» **What to work on**: The range runs from the line containing "Task: Select fund 博时创新经济混合A" through the last line of the material below; retype it exactly, leaving out the pictures.

━━━━━ Data for analysis ━━━━━

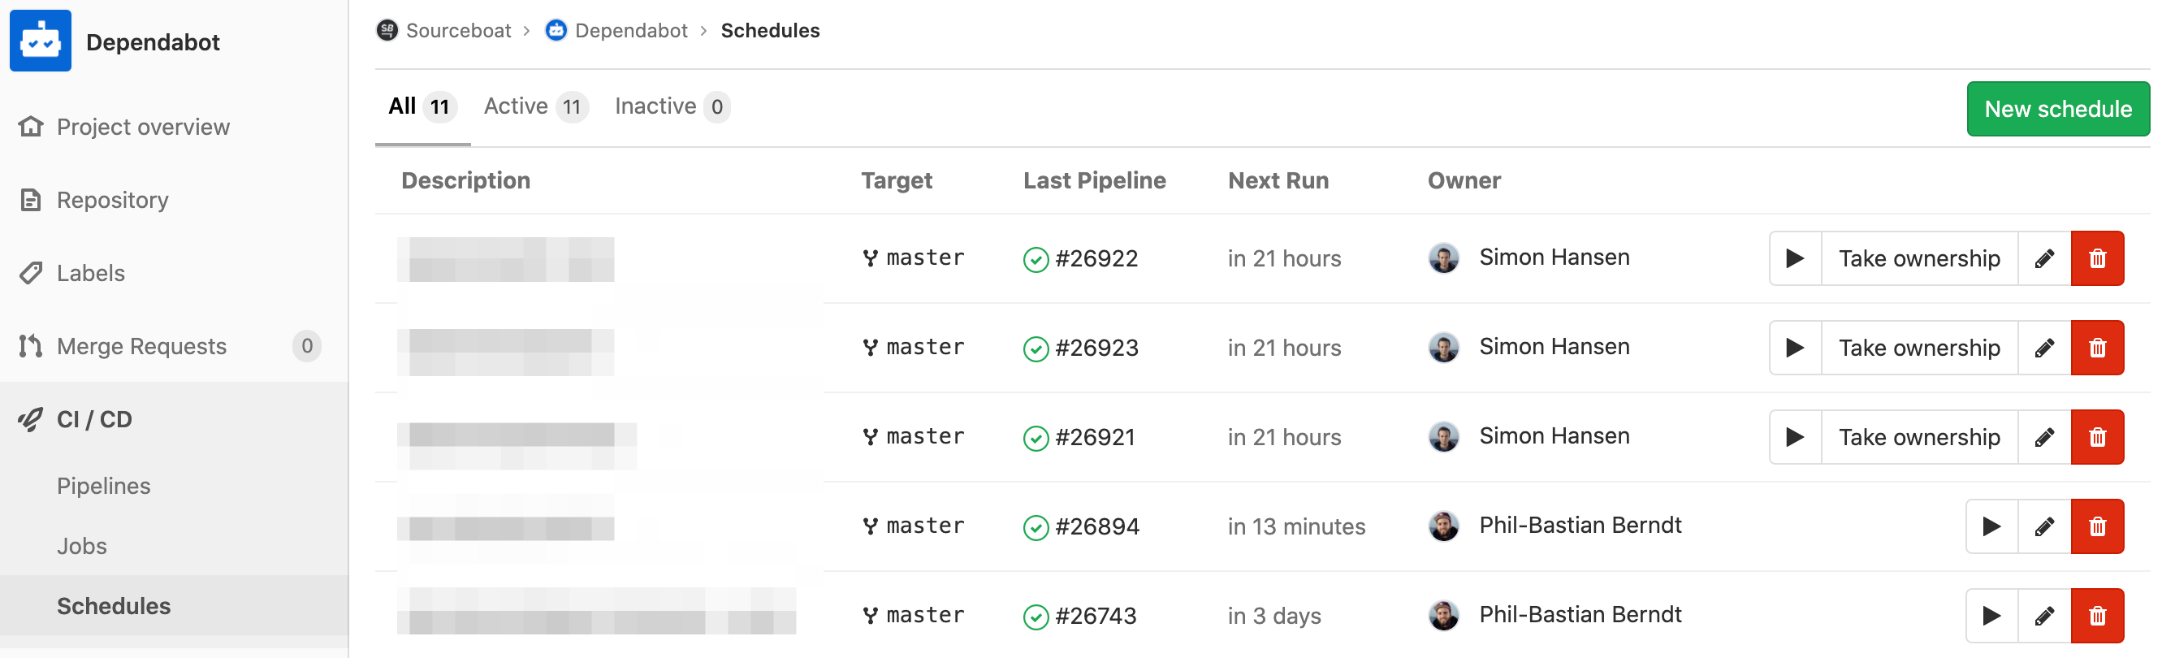2162x658 pixels.
Task: Edit the schedule with pipeline #26922
Action: [x=2044, y=259]

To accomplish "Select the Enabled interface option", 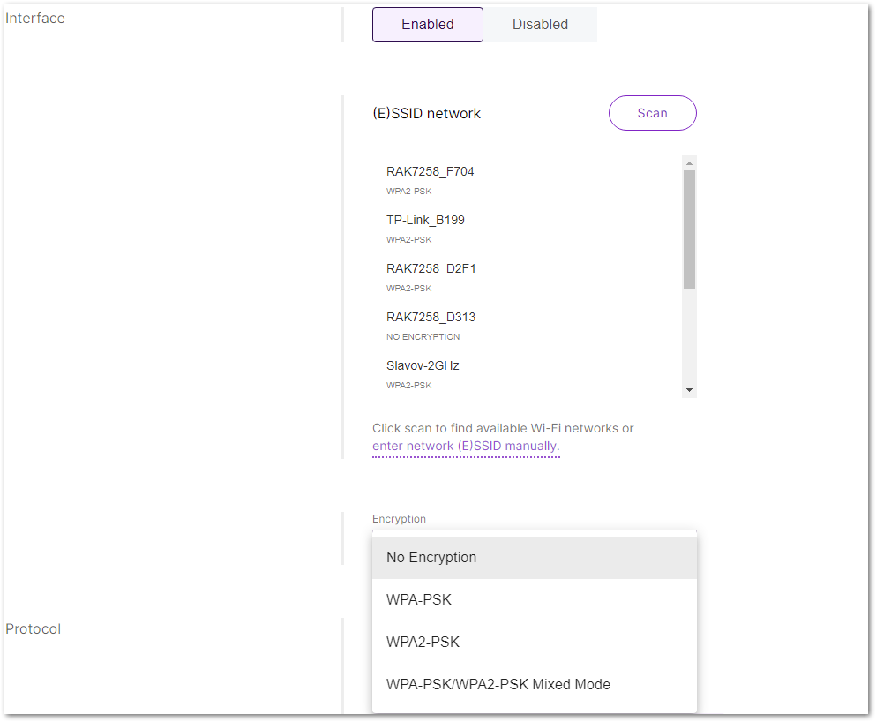I will coord(427,24).
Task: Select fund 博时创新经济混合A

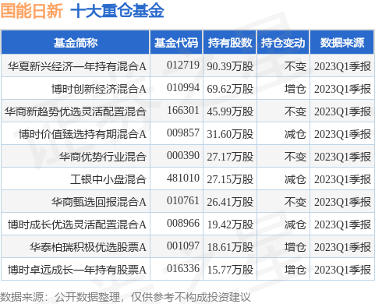Action: (x=99, y=89)
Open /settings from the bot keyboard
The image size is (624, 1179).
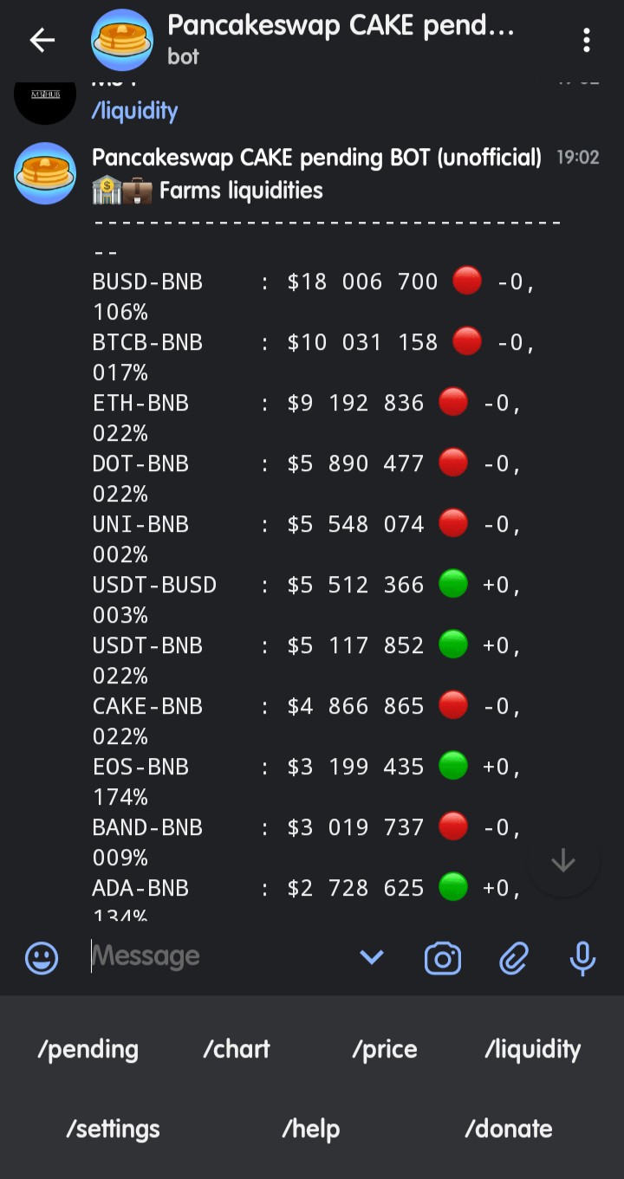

━━━━━

» **Response to the exercise**:
Task: Select fund 博时创新经济混合A

Action: (x=99, y=89)
Open /settings from the bot keyboard
The image size is (624, 1179).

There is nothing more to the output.